--- DATA ---
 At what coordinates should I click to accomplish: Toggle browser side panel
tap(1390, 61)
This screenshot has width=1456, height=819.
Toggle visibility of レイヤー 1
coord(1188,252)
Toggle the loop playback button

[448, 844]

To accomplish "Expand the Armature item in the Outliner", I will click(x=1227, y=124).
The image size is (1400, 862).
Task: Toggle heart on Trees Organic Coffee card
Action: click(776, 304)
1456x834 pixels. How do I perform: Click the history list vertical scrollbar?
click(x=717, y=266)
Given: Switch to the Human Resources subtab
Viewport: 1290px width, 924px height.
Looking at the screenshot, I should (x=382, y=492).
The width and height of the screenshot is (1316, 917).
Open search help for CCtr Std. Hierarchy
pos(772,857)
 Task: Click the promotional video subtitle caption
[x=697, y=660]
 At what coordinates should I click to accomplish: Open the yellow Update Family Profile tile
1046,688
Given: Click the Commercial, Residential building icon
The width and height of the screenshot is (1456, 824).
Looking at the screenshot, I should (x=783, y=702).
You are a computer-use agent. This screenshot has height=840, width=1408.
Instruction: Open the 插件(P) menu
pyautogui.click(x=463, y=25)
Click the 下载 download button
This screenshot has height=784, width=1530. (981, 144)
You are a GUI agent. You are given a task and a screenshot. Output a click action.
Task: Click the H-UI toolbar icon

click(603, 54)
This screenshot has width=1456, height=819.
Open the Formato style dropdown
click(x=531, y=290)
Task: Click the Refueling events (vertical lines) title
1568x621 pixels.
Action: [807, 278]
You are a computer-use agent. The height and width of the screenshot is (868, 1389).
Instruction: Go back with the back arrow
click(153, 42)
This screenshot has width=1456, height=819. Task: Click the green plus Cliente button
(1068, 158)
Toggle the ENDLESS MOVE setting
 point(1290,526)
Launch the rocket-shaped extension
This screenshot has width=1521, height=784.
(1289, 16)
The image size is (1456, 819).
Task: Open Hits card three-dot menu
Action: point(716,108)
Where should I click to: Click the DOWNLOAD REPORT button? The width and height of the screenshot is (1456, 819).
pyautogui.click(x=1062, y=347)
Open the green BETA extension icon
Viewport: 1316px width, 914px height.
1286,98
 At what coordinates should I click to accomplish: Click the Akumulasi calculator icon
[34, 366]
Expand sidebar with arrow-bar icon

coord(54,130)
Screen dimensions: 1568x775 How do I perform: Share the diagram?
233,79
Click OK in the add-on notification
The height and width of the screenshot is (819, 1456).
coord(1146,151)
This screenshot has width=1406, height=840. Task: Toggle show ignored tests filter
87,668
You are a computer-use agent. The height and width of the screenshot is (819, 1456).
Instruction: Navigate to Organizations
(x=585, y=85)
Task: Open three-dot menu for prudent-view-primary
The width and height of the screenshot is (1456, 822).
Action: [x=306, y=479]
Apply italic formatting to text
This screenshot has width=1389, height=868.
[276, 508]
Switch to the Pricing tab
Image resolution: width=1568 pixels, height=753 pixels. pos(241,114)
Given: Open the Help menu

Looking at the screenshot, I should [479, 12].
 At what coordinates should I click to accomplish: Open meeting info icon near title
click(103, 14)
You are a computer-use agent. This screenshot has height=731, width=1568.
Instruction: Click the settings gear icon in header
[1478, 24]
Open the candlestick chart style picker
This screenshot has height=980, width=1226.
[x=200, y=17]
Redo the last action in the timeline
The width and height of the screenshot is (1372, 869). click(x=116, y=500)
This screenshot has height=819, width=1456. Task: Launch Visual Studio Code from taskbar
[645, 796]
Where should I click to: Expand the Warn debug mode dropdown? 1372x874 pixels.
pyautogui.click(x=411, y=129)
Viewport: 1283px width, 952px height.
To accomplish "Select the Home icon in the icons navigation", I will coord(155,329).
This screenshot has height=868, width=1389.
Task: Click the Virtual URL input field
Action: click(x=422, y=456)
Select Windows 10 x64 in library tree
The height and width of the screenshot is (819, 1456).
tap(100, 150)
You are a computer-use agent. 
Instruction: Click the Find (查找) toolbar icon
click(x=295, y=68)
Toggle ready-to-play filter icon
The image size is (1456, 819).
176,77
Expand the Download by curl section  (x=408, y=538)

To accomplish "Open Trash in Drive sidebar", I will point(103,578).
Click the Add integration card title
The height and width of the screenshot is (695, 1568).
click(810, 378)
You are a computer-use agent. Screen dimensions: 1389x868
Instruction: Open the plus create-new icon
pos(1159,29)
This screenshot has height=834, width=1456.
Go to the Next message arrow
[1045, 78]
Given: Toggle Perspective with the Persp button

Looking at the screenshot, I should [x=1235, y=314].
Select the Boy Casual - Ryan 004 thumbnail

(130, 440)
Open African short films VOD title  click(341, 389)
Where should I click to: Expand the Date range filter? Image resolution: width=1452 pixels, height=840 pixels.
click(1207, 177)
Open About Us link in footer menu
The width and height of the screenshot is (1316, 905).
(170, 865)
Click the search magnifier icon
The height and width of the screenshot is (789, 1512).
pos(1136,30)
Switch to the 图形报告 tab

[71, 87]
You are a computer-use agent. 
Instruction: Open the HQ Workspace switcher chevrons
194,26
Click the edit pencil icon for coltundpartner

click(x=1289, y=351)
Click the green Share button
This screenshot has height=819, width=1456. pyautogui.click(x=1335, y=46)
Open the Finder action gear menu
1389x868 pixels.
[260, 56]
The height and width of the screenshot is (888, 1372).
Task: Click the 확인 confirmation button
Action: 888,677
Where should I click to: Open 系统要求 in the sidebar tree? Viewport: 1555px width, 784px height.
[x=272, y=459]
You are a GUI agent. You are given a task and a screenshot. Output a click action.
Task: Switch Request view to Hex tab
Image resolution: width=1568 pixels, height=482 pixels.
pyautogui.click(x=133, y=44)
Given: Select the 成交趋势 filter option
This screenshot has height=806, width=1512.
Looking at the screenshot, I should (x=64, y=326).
---
* YOUR TASK
From the line containing "Open the Finder action gear menu" down to the final line of the records above, copy everything exactly and include nothing else.

* WRITTEN ANSWER
Open the Finder action gear menu
1389x868 pixels.
[260, 56]
The height and width of the screenshot is (888, 1372).
Task: Click the 확인 confirmation button
Action: 888,677
Where should I click to: Open 系统要求 in the sidebar tree? Viewport: 1555px width, 784px height.
[x=272, y=459]
You are a GUI agent. You are given a task and a screenshot. Output a click action.
Task: Switch Request view to Hex tab
Image resolution: width=1568 pixels, height=482 pixels.
pyautogui.click(x=133, y=44)
Given: Select the 成交趋势 filter option
This screenshot has height=806, width=1512.
Looking at the screenshot, I should (x=64, y=326).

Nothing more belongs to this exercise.